### About this task
Pull out every line below containing the word "Viewport".

### Data to process

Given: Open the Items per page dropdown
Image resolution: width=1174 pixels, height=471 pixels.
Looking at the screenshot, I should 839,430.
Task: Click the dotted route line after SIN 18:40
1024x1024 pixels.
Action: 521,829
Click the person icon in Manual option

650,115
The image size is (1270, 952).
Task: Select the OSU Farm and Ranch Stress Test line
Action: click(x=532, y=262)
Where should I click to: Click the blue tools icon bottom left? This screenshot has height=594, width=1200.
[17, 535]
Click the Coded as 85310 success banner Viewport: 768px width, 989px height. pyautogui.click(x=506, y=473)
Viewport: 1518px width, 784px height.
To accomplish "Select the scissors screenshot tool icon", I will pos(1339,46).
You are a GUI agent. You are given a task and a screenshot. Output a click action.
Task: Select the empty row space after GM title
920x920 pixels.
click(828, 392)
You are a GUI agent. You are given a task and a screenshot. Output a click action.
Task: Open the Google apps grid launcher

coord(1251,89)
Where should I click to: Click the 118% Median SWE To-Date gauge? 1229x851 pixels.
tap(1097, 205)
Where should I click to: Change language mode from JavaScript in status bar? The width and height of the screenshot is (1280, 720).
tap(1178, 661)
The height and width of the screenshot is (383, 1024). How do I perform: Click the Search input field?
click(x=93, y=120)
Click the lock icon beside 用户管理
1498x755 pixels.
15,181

### Finished task
Click the Coded as 85310 success banner Viewport: 768px width, 989px height. pyautogui.click(x=506, y=473)
Viewport: 1518px width, 784px height.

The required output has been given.